These prescribed circumstances share the common fact that they happen during the course of the labour dispute and they prevent the attainment of a minimum of 85% of the normal level. Moreover, it must be noted that these circumstances modify, at least for an indefinite period, the normal situation of the business or the specific operation of the business affected by the stoppage of work. It is logical, therefore, to adjust what would constitute the normal situation for the two indicators. It is then against the adjusted level that a determination would be made as to whether the 85% minimum has been attained.

These circumstances do not have to have a great impact on the two indicators. It is sufficient that they prevent the attainment of 85%. For example, it is relevant if a circumstance results in reducing the work force or activities by 10%, which could be just the amount that is needed to attain a minimum of 85% of the normal level.
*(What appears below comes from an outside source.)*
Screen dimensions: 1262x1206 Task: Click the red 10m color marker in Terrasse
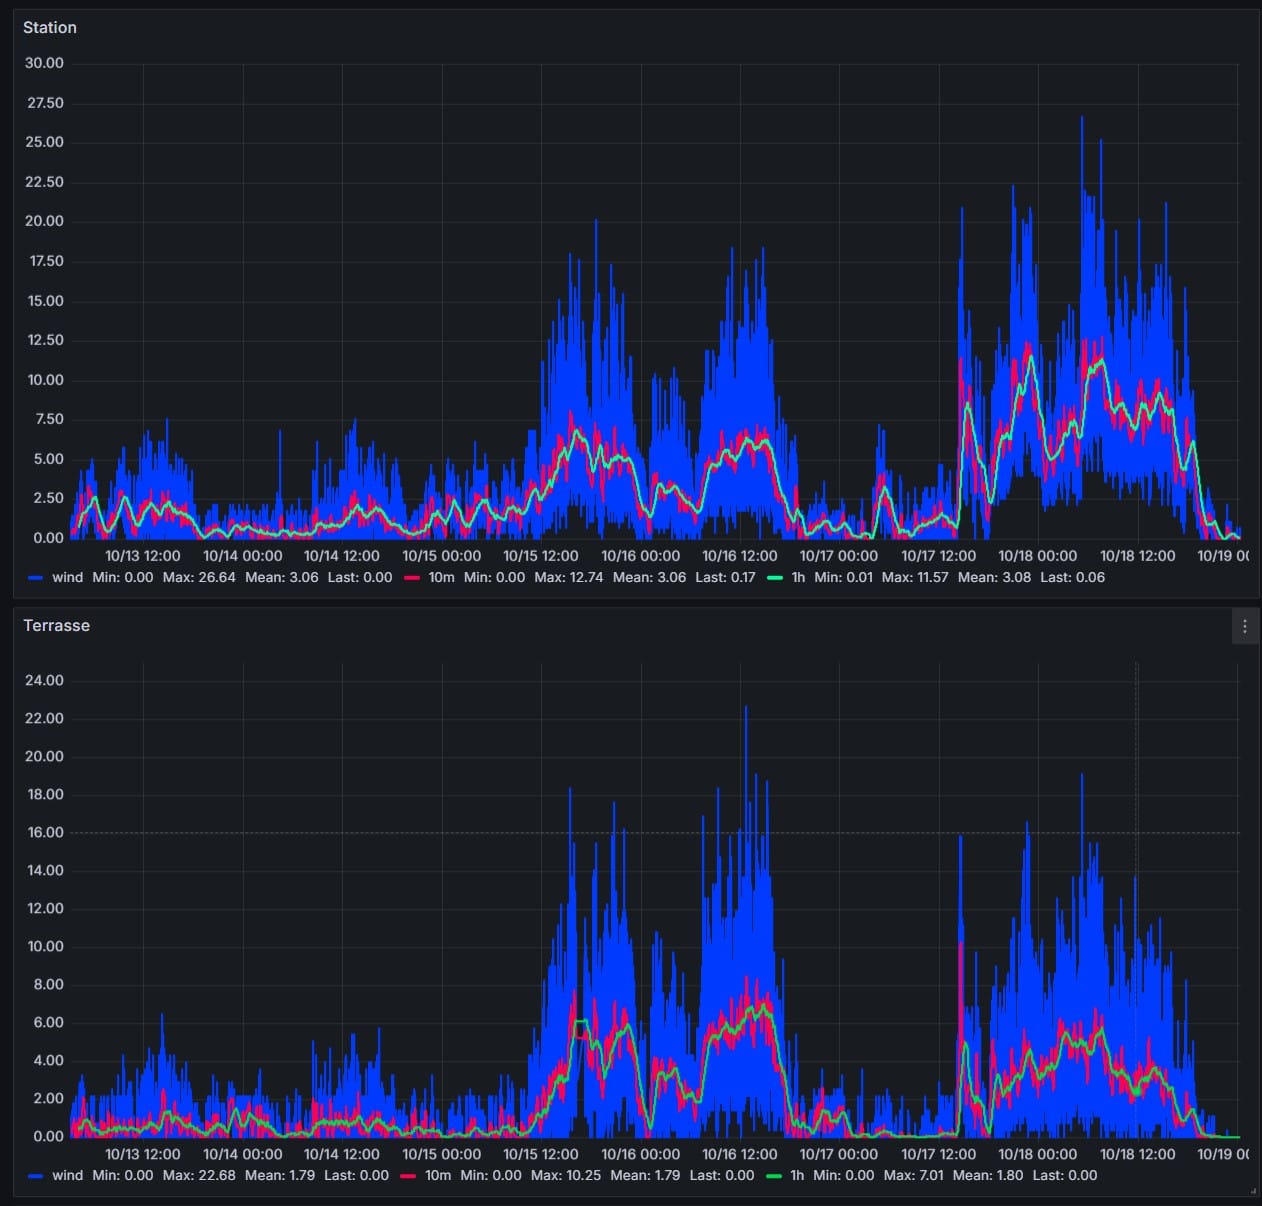pyautogui.click(x=409, y=1175)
Finally it is important to keep in mind that any exceptional or temporary measures taken by the employer for the purpose of offsetting the effects of the stoppage of work must not be taken into consideration (EI Regulation 53(2); and Digest 8.11.6).

8.11.4 Discontinuance of business, permanent restructuring, act of God

A stoppage of work which has dragged on, may, in many cases, be the trigger which causes the employer to take or forestall certain decisions in respect of the future of the business, or an activity which was particularly impacted by the stoppage. Whatever the motives, an employer could, during the stoppage of work, declare bankruptcy, proceed to sell the business, transfer the activities elsewhere, or restructure.

As well, a business is not sheltered from an act of God such as fire, an explosion, or a natural catastrophe like an earthquake, mud slide, tornado or flood, which may irreparably affect what would have been the normal situation, had there not been a stoppage of work.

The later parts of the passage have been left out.